Clinicians in states with abortion bans often find their hands tied for fear of retaliation. It changes the way doctors can document patients’ health, how they can counsel their patients and how they may be able to treat their patients.
Dr Horton said all doctors “take an oath to do no harm.” But due to the bans, if doctors advocate for their patients, they could also run the risk of “harming ourselves because, in the eyes of the law, we are felons,” she said.
“How close to death does someone need to be before we say it’s okay?” Dr Horton asked.
Since this case is unique, Ms Talukder said, there “isn’t anything that can help clarify” in Texas or other states as to what the outcome means
In Amanda Zurawski’s case, she needed to be fighting a life-threatening infection that ultimately caused her to lose a fallopian tube.
“Criminalizing abortion leads to making pregnancy dangerous and that is certainly the case in Texas,” Nicholas Kabat, a staff attorney at the CRR, said.
Some providers in states like Texas, North Carolina, Ohio and Florida say they’ve left their states in order to give patients the best medical care they can.
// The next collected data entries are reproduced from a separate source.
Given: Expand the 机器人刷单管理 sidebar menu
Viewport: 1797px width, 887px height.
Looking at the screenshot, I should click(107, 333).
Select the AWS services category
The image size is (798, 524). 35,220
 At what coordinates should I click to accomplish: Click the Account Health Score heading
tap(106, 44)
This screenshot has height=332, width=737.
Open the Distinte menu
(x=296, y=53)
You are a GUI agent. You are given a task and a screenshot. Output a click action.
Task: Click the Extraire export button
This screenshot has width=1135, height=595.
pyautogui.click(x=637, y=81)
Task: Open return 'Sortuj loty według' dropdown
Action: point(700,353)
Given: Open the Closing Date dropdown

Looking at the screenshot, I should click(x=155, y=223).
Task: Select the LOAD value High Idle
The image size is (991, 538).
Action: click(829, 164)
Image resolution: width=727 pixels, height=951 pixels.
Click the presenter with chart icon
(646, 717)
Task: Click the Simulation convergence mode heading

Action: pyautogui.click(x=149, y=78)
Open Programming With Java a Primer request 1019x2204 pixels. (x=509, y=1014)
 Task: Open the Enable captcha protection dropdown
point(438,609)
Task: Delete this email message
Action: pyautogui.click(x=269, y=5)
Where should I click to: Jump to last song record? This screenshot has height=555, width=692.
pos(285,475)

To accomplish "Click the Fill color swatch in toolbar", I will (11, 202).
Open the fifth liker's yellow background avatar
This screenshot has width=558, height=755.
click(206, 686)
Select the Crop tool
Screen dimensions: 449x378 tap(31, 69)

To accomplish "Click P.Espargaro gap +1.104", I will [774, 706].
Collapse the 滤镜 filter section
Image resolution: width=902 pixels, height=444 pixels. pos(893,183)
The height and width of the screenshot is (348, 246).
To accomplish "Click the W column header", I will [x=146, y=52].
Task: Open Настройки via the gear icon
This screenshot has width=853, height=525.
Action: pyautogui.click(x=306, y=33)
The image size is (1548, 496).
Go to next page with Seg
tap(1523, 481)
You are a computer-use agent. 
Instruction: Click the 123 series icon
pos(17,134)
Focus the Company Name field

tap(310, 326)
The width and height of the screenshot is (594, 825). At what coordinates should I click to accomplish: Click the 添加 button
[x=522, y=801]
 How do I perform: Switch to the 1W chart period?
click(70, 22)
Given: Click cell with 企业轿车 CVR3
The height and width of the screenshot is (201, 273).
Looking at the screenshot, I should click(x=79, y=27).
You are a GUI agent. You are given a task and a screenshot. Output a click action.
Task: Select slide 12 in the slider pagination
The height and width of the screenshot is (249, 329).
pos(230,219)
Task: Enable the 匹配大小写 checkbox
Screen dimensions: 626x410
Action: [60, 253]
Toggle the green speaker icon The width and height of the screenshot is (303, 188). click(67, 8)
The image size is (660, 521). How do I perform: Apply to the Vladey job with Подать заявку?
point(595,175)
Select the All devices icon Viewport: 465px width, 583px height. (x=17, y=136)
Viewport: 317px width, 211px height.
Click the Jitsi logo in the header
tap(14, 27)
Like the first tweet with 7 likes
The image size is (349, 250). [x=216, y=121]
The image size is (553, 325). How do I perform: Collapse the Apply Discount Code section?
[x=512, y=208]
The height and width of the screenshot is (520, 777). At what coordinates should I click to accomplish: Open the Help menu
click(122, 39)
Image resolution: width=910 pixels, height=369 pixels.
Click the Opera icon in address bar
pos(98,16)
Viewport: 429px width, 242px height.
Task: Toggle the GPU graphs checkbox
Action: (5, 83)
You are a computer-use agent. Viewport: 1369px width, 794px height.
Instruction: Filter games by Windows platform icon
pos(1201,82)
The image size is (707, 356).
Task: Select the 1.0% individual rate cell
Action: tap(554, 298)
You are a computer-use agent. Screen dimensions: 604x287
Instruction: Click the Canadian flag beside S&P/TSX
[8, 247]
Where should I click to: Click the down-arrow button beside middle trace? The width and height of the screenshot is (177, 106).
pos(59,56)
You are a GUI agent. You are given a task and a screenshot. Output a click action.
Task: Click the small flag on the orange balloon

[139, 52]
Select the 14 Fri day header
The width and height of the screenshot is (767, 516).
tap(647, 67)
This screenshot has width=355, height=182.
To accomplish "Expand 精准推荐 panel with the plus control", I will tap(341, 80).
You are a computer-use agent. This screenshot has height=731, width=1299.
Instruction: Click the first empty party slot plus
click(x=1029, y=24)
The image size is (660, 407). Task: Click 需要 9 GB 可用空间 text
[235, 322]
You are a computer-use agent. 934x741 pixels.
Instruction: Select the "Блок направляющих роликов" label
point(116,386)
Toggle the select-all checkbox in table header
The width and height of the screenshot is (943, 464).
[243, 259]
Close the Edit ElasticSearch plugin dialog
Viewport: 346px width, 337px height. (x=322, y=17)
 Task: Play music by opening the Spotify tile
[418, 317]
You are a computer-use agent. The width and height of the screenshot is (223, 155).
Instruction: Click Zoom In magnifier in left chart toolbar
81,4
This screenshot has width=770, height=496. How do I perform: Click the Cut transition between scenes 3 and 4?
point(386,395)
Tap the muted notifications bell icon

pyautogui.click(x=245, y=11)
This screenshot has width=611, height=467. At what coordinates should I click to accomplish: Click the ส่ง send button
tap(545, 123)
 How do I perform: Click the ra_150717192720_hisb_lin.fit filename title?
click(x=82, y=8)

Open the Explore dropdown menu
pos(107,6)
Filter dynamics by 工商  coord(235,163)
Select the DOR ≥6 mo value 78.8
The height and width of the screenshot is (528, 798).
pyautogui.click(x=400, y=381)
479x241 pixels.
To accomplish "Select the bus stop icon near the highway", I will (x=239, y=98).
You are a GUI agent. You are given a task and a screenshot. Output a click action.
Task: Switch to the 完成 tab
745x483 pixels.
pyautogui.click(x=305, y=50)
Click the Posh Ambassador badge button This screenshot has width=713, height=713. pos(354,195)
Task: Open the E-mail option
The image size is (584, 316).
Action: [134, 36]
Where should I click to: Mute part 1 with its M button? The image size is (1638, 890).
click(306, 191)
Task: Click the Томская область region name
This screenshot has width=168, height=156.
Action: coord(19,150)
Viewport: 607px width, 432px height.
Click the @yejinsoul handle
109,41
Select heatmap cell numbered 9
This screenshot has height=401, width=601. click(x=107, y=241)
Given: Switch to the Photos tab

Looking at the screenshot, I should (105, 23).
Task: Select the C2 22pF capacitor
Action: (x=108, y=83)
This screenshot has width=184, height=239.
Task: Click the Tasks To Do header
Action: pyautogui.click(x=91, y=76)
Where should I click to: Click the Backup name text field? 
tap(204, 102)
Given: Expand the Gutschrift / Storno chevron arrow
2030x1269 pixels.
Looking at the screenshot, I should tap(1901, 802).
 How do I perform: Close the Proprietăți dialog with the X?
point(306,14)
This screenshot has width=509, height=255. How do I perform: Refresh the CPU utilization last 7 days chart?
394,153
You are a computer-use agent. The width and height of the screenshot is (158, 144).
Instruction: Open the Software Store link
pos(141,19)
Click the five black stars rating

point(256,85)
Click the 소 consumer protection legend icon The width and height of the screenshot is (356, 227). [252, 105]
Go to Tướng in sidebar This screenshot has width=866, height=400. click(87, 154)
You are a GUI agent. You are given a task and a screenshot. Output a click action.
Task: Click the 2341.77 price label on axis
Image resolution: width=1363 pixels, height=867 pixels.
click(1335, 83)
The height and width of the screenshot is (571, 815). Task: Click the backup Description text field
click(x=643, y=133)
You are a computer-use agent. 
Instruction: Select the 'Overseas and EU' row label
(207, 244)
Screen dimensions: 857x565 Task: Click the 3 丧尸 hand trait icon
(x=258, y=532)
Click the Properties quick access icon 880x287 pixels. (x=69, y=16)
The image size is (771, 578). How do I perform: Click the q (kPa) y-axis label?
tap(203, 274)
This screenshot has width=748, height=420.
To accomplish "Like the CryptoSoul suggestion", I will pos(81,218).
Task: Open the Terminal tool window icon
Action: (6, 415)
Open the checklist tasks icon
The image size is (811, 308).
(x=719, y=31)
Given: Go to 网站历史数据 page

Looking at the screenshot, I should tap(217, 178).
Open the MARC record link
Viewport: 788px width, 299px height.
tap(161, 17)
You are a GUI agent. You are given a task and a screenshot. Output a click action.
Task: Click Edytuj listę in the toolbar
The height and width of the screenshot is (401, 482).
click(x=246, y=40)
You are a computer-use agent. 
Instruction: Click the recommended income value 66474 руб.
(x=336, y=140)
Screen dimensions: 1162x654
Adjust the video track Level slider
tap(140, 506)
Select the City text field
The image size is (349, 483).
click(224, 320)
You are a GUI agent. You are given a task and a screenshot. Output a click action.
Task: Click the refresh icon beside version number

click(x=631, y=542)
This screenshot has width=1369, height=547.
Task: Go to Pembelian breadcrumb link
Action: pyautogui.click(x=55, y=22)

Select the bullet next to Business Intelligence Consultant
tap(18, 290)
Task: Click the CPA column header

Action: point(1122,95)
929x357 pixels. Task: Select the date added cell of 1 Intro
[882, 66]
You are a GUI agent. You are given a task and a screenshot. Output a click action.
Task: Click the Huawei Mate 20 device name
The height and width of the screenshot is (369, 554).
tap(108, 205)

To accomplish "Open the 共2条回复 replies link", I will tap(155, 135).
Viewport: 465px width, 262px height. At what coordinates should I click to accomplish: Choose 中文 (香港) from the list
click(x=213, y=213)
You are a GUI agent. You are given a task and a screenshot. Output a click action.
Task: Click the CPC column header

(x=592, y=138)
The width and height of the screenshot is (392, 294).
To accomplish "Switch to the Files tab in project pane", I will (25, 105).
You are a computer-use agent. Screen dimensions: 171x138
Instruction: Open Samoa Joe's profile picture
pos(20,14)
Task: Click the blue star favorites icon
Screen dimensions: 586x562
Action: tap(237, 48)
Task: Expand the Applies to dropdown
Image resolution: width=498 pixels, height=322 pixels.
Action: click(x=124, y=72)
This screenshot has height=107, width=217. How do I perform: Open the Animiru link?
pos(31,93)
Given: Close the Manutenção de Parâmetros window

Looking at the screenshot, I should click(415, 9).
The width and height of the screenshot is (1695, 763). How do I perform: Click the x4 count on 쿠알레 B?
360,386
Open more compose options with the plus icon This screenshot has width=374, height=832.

For now, this is an option but Mr Kabat raises concerns that should a federal 15-week ban be brought in, “this is what it would look like.”
Cases similar to Ms Cox’s are popping up around the US. In Tennessee, a woman sued the state for denying her a medically necessary abortion, saying the state’s medical exception was too vague.
As of November, 38 lawsuits have been filed challenging abortion bans in 23 states from both women and physicians, according to the Brennan Center.
The law is “having the effect of chilling care for people that are in need across the state,” Skye Perryman, CEO of Democracy Forward, said. “It’s an untenable position for medical professionals to be in.”
The CRR says while the Texas Supreme Court ruling was an upset for Ms Cox, it did not set precedent because it did not rule on the constitutionality of the issue. They’re hopeful that the court will issue a ruling in their favour that clarifies what medical exceptions mean and who gets to decide when they are necessary in Zurawski.
It is unclear if Ms Cox will continue pursuing her case. But her decision to throw herself in the line of fire has directed national attention to the problem with medical exceptions in anti-abortion laws.
“The Kate Cox case demonstrates that in states like Texas, there really is no such thing as an abortion exception,” Senator Tina Smith, the former vice president of Planned Parenthood of Minnesota, said.
“If she can’t qualify for an exception, who does?”